Recopiez à l'identique le passage de l'extrait sur le raz de marée qui commence par « Il y eut, à » et se poursuit jusqu'à « cadavres des habitants. ».

- _TEXTE EXTRAIT_:
════════════════════
Il y eut, à sept heures un quart du soir, un soulèvement du sol au fond de la mer, à quelque distance des côtes, marqué par un sourde détonation. Presque aussitôt une énorme masse d’eau fut projetée sur le littoral, envahissant une étendue de cent cinquante kilomètres de côtes. Une épouvantable vague, haute de trente mètres, se répandit dans le pays, s’avançant avec fracas, brisant et balayant sur son passage tout ce qui se trouvait dans les plaines, dans les vallées, roulant avec elle les débris des maisons et les cadavres des habitants.

La montagne d’eau fit de la sorte cinq kilomètres dans l’intérieur, puis se retira : quelques minutes après, la mer rentrait dans son lit. Mais ces quelques minutes avaient suffi pour anéantir et emporter tout ce que le raz de marée avait pu atteindre.

La mer avait tué vingt-neuf mille personnes, elle en avait blessé huit mille, elle avait détruit huit mille maisons, elle avait brisé ou englouti dix mille navires et barques de pêcheurs… D’une région peuplée, fertile et laborieuse, elle avait fait un désert.

Dans la ville de Kamaïshi, où il y avait huit mille habitants, on compta cinq mille morts ; trois maisons seulement résistèrent au cataclysme ! Des scènes d’horreur ont été rapportées par les survivants qui, placés ou réfugiés sur les hauteurs, ont pu assister à cette œuvre effroyable de destruction.
════════════════════
- _MATÉRIEL RECUEILLI_:
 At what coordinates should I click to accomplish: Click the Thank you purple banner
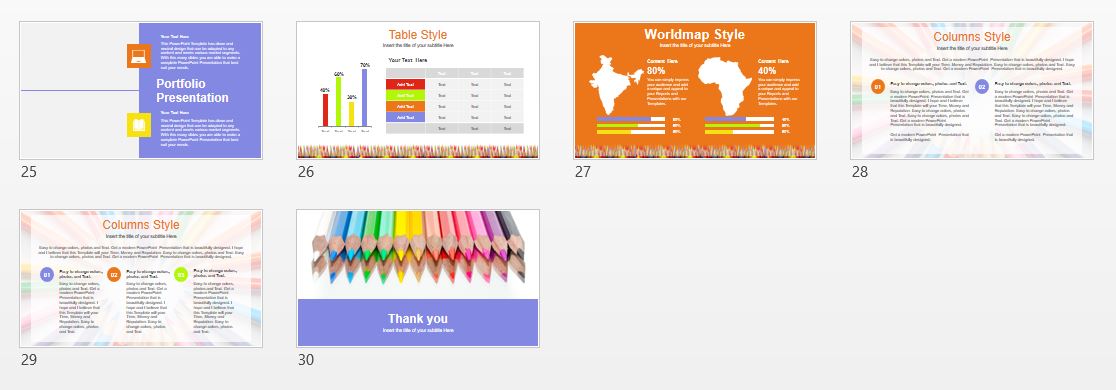(418, 322)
════════════════════
- _RÉPONSE COMPLÈTE_:
Il y eut, à sept heures un quart du soir, un soulèvement du sol au fond de la mer, à quelque distance des côtes, marqué par un sourde détonation. Presque aussitôt une énorme masse d’eau fut projetée sur le littoral, envahissant une étendue de cent cinquante kilomètres de côtes. Une épouvantable vague, haute de trente mètres, se répandit dans le pays, s’avançant avec fracas, brisant et balayant sur son passage tout ce qui se trouvait dans les plaines, dans les vallées, roulant avec elle les débris des maisons et les cadavres des habitants.